Text provided ->

(begin)

Now, it may be fashionable to bag ACROS here due to their initially 
over-zealous description of the likely magnitude of the "binary 
planting" "vulnerability", BUT did any of you _other than Memory 
Vandal_ actually read the ACROS blog _at all carefully_?

If so _and_ you really understand what arbitrage is, you would 
recognize that Memory Vandal is right -- this aint arbitrage, at least 
not as classically understood.

Let's look at your own justifications of your incorrect positions...

To quote the first result in adam's search:

   The simultaneous buying and selling of securities, currency, or
   commodities in different markets or in derivative forms in order to
   take advantage of differing prices for the same asset

To quote the first result from Jeffrey's search:

   A forex strategy in which a currency trader takes advantage of
   different spreads offered by brokers for a particular currency pair
   by making trades. Different spreads for a currency pair imply
   disparities between the bid and ask prices. Currency arbitrage
   involves buying and selling currency pairs from different brokers to
   take advantage of this disparity. 

   For example, two different banks (Bank A and Bank B) offer quotes
   for the US/EUR currency pair. Bank A sets the rate at 3/2 dollars
   per euro, and Bank B sets its rate at 4/3 dollars per euro. In
   currency arbitrage, the trader would take one euro, convert that
   into dollars with Bank A and then back into euros with Bank B. The
   end result is that the trader who started with one euro now has 9/8
   euro. The trader has made a 1/8 euro profit if trading fees are not
   taken into account.

So, we see that arbitrage involves playing a difference in cross-rates 
_between two [or more] markets_.

As the ACROS folk carefully and clearly point out, _if_ you actually 
bothered to read the whole article at all closely, the issue they are 
describing is purely possible due to _the customer_ executing trades at 
one level of mathematical precision (as provided by the bank) and _the 
bank_ rounding the payout to the customer to a lesser degree of 
precision.  _If_ the customer is able to take advantage of this 
situation _at a small enough unit of currency_ the rounding "error"

(end)

Data excerpts ->
(begin)

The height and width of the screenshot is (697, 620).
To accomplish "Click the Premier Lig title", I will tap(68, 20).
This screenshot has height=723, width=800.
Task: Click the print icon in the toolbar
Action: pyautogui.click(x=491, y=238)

(end)

Prompt -> Do these statements agree with the post on arbitrage? Answer yes or no for each, quoting the text's deciding words. (a) In the currency example, the trader starts with one euro and ends up with 9/8 euro. (b) The writer agrees that the issue ACROS describes is arbitrage. (c) The bank rounds the payout to the customer to a greater degree of precision than the customer's trades. The material plays no part in what comes next.

Task answer ->
(a) Yes: "the trader who started with one euro now has 9/8 euro"
(b) No: "this aint arbitrage, at least not as classically understood"
(c) No: "rounding the payout to the customer to a lesser degree of precision"